According to the spokesperson, Lenovo only installed Superfish on consumer laptops between September and December last year. Chrome and Internet Explorer are affected, as they use Microsoft's Windows store of trusted certificates. Though Firefox has its own list of certificate providers, the Electronic Frontier Foundation found as many as 44,000 Superfish certificates were run at some point by users of Mozilla's browser.

To find out if you're affected, locate Windows' list of trusted certificates by opening up the Control Panel and searching for "certificates". This will bring up Administrative Tools and a "manage computer certificates" option. Click on the "Trusted Root Certification Authorities" option and then "Certificates". This will bring up a list of certificates. If you see one with Superfish Inc attached to it, you may be vulnerable.
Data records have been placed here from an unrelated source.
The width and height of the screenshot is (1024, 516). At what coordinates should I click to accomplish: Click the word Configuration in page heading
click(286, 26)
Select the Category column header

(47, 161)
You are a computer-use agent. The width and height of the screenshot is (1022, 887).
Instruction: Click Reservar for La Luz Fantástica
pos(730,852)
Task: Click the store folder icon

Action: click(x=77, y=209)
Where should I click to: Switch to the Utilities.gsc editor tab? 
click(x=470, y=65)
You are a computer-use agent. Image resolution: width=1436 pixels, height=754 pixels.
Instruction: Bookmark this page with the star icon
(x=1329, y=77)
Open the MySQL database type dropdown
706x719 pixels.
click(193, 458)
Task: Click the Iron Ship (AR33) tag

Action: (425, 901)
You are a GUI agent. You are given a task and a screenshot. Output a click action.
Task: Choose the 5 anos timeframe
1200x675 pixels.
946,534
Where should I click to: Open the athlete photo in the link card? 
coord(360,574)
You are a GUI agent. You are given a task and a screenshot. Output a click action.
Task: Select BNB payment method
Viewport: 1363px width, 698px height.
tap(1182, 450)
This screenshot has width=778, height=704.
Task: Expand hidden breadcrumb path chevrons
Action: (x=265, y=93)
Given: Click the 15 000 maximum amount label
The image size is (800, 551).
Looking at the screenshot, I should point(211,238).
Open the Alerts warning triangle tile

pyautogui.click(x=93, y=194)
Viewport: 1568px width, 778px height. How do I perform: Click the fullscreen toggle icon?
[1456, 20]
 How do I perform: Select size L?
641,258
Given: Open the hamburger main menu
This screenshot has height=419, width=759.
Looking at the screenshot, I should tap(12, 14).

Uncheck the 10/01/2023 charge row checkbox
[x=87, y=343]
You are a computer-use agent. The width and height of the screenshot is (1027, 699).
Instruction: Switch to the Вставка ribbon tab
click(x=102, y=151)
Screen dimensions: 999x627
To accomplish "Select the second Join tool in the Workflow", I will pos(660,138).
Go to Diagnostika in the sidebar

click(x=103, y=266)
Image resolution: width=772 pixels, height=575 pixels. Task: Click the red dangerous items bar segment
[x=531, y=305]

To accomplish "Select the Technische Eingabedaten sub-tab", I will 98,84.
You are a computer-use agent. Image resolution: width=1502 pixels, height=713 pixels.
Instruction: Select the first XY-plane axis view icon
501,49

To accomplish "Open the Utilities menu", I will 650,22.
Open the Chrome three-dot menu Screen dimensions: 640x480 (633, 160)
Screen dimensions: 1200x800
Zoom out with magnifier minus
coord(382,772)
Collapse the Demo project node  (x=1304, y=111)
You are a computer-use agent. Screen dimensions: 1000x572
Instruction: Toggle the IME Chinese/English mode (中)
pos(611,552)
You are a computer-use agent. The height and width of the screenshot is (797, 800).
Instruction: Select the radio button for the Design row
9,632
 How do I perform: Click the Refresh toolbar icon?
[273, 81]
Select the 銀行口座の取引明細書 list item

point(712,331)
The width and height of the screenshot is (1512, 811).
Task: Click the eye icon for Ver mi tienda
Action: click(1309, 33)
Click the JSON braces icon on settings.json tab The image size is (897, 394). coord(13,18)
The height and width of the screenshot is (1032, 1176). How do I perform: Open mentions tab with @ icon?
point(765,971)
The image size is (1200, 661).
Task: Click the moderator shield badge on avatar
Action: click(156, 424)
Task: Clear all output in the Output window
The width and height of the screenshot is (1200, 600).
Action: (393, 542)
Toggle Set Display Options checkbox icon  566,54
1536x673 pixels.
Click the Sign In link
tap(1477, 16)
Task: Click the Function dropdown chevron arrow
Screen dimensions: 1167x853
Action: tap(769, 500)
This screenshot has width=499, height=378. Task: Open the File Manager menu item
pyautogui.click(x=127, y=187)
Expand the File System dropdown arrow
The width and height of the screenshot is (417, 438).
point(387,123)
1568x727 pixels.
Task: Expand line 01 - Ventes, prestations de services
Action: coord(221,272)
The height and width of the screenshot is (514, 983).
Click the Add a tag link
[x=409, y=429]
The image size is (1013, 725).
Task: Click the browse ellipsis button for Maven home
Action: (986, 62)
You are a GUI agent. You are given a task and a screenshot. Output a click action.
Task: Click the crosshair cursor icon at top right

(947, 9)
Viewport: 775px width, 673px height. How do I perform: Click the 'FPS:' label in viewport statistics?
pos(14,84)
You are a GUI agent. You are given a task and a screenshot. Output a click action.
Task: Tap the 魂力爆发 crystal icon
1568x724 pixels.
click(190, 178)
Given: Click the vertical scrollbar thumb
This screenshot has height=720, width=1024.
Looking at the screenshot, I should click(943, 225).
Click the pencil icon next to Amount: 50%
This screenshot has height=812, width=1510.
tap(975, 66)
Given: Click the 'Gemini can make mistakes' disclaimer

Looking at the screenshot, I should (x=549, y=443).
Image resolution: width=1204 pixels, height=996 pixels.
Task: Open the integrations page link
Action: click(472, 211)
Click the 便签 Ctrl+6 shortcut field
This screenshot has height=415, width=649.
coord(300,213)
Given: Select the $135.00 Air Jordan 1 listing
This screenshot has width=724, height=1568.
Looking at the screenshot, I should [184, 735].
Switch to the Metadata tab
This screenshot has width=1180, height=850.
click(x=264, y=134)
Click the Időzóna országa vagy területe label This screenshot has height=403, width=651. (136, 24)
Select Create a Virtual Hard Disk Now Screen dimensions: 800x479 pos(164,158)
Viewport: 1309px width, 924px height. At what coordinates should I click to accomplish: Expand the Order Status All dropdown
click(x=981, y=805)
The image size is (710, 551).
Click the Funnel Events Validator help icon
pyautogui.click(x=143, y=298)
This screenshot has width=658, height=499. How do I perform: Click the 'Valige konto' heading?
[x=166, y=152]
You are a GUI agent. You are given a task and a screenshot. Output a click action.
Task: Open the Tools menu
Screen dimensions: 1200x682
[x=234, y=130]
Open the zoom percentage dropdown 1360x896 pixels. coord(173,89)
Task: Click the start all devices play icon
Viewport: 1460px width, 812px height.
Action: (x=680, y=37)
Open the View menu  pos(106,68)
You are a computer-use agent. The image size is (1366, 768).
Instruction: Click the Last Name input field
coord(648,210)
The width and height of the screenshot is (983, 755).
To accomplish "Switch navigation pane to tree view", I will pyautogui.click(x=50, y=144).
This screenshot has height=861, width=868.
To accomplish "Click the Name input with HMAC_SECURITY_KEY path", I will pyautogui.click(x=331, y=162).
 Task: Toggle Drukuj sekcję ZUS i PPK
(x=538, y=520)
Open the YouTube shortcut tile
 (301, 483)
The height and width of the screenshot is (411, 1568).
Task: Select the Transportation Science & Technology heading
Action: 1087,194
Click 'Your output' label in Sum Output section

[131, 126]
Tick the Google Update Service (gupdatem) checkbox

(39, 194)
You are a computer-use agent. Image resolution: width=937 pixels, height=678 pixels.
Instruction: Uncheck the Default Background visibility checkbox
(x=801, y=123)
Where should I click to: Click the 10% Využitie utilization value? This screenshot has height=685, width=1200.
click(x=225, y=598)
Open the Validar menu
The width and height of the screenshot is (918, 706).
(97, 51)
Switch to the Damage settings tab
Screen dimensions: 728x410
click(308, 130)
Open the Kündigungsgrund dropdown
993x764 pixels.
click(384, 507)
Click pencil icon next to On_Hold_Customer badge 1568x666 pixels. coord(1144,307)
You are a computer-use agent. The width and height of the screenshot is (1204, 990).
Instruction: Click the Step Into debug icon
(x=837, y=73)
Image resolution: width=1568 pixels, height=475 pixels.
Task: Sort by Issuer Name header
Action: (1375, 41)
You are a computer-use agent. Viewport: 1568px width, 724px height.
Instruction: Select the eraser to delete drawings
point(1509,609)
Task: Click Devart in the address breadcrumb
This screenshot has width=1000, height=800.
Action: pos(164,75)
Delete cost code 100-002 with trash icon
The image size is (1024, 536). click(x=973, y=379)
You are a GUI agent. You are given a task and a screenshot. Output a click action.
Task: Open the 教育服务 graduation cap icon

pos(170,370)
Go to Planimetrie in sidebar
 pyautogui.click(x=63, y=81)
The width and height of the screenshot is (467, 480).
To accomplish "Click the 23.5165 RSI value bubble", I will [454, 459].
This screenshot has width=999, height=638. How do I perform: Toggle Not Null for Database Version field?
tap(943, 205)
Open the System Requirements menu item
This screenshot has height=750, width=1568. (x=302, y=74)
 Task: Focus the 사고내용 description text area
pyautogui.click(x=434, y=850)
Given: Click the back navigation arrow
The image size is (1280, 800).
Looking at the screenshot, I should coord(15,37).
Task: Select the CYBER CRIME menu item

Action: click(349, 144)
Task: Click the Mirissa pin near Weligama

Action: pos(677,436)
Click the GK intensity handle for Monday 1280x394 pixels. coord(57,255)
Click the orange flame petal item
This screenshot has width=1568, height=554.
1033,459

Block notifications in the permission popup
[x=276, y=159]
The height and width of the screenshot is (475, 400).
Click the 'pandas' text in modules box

Even users who do find it, uninstalling the program does not get rid of the problem, as that will not remove the certificate. So for anyone concerned that Superfish is still swimming around their computer, the best option might be to back everything up on their systems and install a new operating system. It might be a good excuse to upgrade to a more secure OS anyway.

Security expert Troy Hunt recommends just that: “I recently bought a new Lenovo machine myself and the first thing I did was to install a clean version of Windows. That’s the only way you’re going to have confidence that it hasn’t come pre-installed with anything nasty (potential monitoring in device firmware aside) and that’ what I’d be suggesting to anyone concerned about this.”

There's also a YouTube video found by The NextWeb that looks to help people stop the "Visual Discovery" software working, though it won't deal with the underlying security issue here.

Superfish also has intriguing links to the surveillance industrial complex and history in the "crapware" space. Read more about it here...

UPDATE: Information added on the timeframe in which Lenovo added Superfish to PCs. It was a four month gap in last year, when Lenovo shipped a total of 16 million PCs, not all of which were consumer laptops.